= Work instructions =
a) Transcribe the passage of the blog post on grieving a lost child that runs between "The King Boys" and "20 short weeks?", inclusive.
b) Write the next part of the blog post on grieving a lost child, picking up after its final sentence.

= Document excerpt =
The King Boys

It was one of those days today where a simple conversation with a stranger at church brought me to tears, but for once, my tears where shed not for my own loss, but for anothers.

It’s the simplest of questions that often comes up in small talk, “how many kids do you have?”  This seemingly innocent question often makes you cringe and sends your head reeling with a thousand questions when you’ve experienced the loss of a child. Do I turn this pleasant conversation to an awkward end and tell the truth or do I lie and live with the guilt that accompanies denying my third born son that grew in my womb for 20 short weeks?

With a deep breathe and an aching heart I chose to answer truthfully and use the time I had left in this conversation to honor the life of our sweet Everett. Much to my surprise, the truth which is often met with an awkward apology and a swift goodbye, was greeted with the genuine love and understanding of two hearts that have shared the same pain. Not only did I receive validation for the increasingly aching pain I still feel 9 short months after losing our angel, but I helped to give another grieving Mommy the courage to speak her truth to a complete stranger.

I’ve learned so much from this brief encounter at church today and healed even more from it.

Loss Mama’s,

You don’t have to close your heart to the hurt that can come from sharing your child’s life. That pain, that isolation doesn’t have to be yours and yours alone to bear. There are so many other women out there experiencing the same anguish, the same mind numbing heartache just waiting for someone to reach out and help pull them out of the darkness even if just for a moment. So look around you and keep your eyes open for other women like you struggling to live a life without a part of their heart.

Everett’s Mommy

Loss Mommy Guilt

One of the most difficult things I’ve experienced, and continue to experience as a mother is Mommy guilt. 

As good mothers, we question everything, and I do mean everything, we do and say for our children because we want what is best for them. If we didn’t care so much we wouldn’t doubt, over analyze, or question anything we do for our children. Since the day our first son was born in 2012 I’ve struggled with the ebb and flow of Mommy guilt (whether it be self initiated or coming from an outside source), but since we lost our third born son in July of 2015 I’ve experienced Mommy guilt like I’d never fathomed existed: loss Mommy guilt; a harsh, unquenchable guilt that eats away at you and settles in the pit of your stomach and reminds you everyday of the precious life missing from your family.

= Provided material =
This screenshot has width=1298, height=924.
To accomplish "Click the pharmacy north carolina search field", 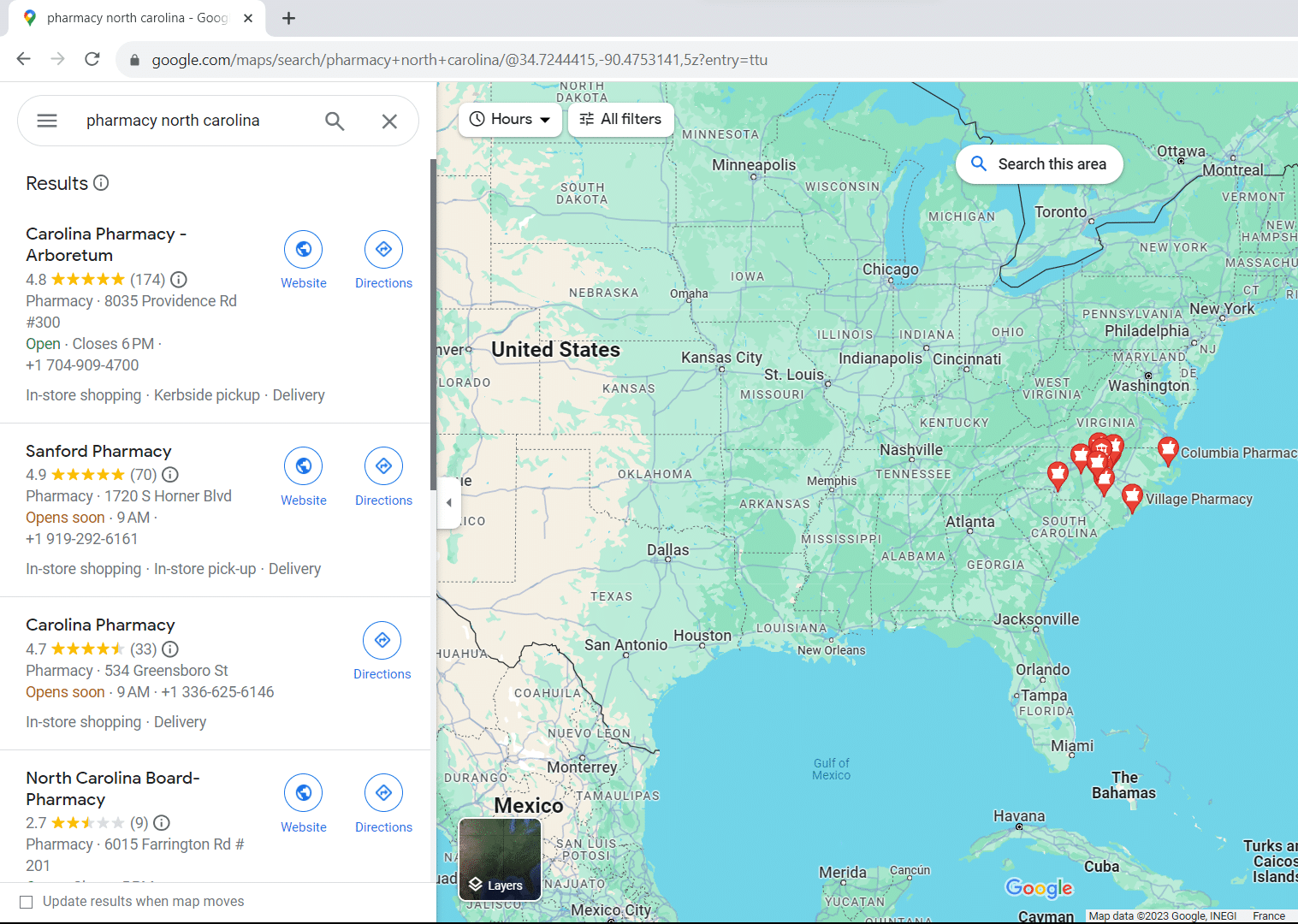I will coord(197,121).
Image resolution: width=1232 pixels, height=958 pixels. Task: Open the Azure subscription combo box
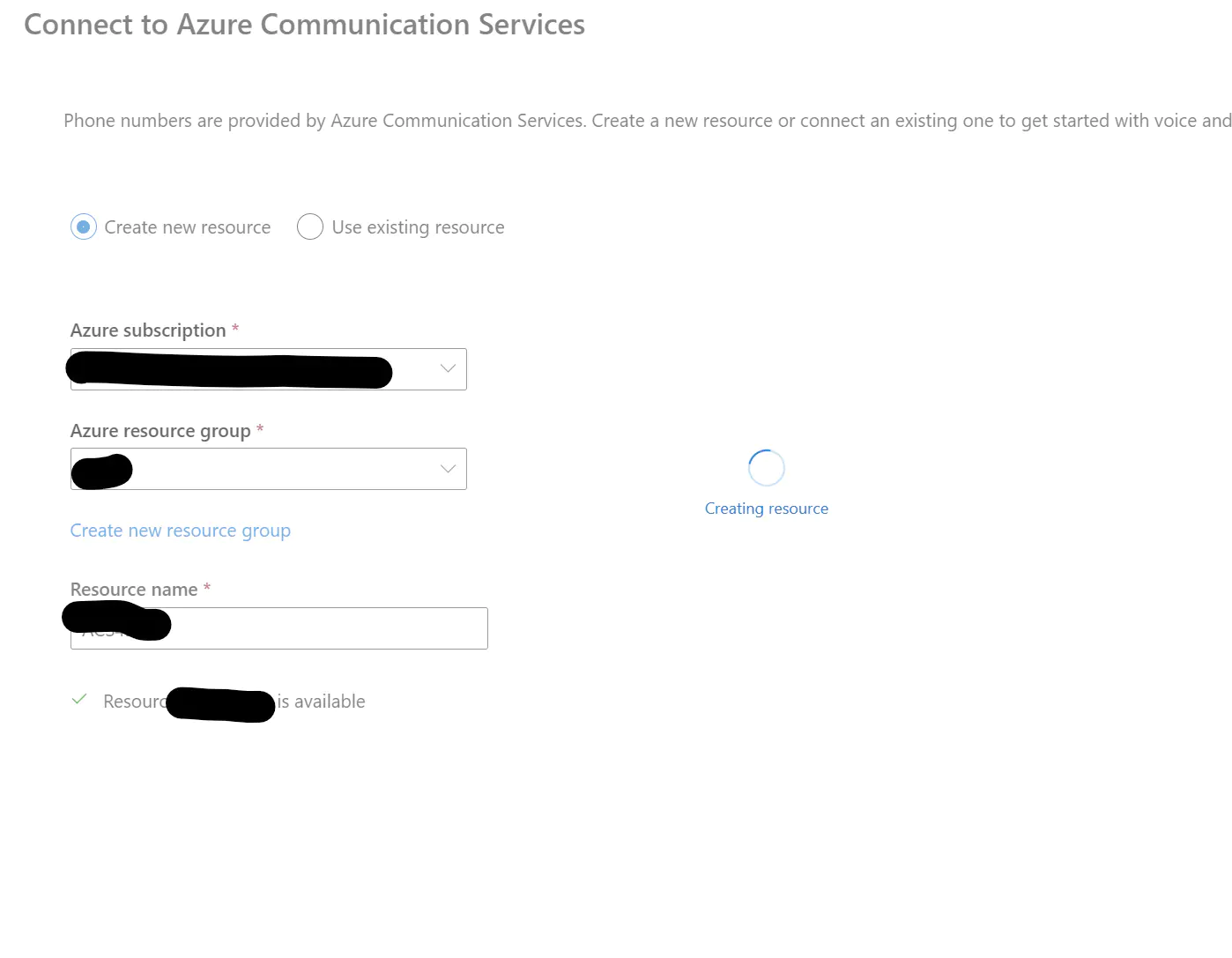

= Outputs for the tasks =
a)
The King Boys

It was one of those days today where a simple conversation with a stranger at church brought me to tears, but for once, my tears where shed not for my own loss, but for anothers.

It’s the simplest of questions that often comes up in small talk, “how many kids do you have?”  This seemingly innocent question often makes you cringe and sends your head reeling with a thousand questions when you’ve experienced the loss of a child. Do I turn this pleasant conversation to an awkward end and tell the truth or do I lie and live with the guilt that accompanies denying my third born son that grew in my womb for 20 short weeks?

b)
Loss Mommy guilt is almost indescribable and makes me question everything I’ve done in honor of our son’s life since the day he was born still into this world: Is it good enough? Is it enough? Can I do more; why haven’t I done more? Why am I holding back? What am I holding back? Do I think about him enough, cry over him enough, miss him enough? The questions are endless just like my love for him. But deep down, in my heart and soul, I know that I honor him with every breath I breathe, but I continue to allow doubt, guilt, and grief to overshadow that love and stifle my voice, the only voice Everett has left.

Mommy guilt has kept me from writing this last month and has kept my heart bleeding along with my eyes. How can I heal and grieve at the same time? How can I be a beacon of hope for others like me when I’m still struggling myself? How can I give other grieving mothers a chance to share their stories if I’m holding back parts of my own? How can I fully trust in Our Lord if I’m still questioning they “whys”, “what ifs”, and “could’ve beens”? How can I honor the short life our son experienced inside my womb still aching for him to return? How can I be more, do more, help more?

But today, I realized, the Mommy guilt I carry for our son Everett is just like the Mommy guilt I carry for his brothers. I worry, question, and overthink because I love him and because that love drives me in all that I do. I will always reach for more, always question if I am giving everything I have to be his voice in this world, and always doubt myself in doing so because I care so deeply and love so much.

There are big changes coming on the horizon and I can’t wait to share them all with you.

Everett,

Until the day we meet again I promise to always reach for more. To heal, to honor, and to move forward without you no matter how slow my steps become because honoring you is all I have left to give you in this world. Until we meet again baby boy.

-Everett’s Mommy

On Dancing in the Rain

There comes a point after even the most devastating loss whether it be days, weeks, months, or years later when you reach a cross roads. You wake up one morning and say to yourself, “enough is enough.” At this point you have a decision to make, do you give up, do you allow this unimaginable loss to destroy you? Do you succumb to the searing pain in your chest? The blood boiling hate & anger? The soul crushing devastation? Do you allow evil to win? The devil to claim your soul?  Or do you turn your soul over to the Lord; choosing light, choosing love, choosing life: choosing to rise.

I choose to rise. I choose to have faith. I choose to place my life in His hands and surrender.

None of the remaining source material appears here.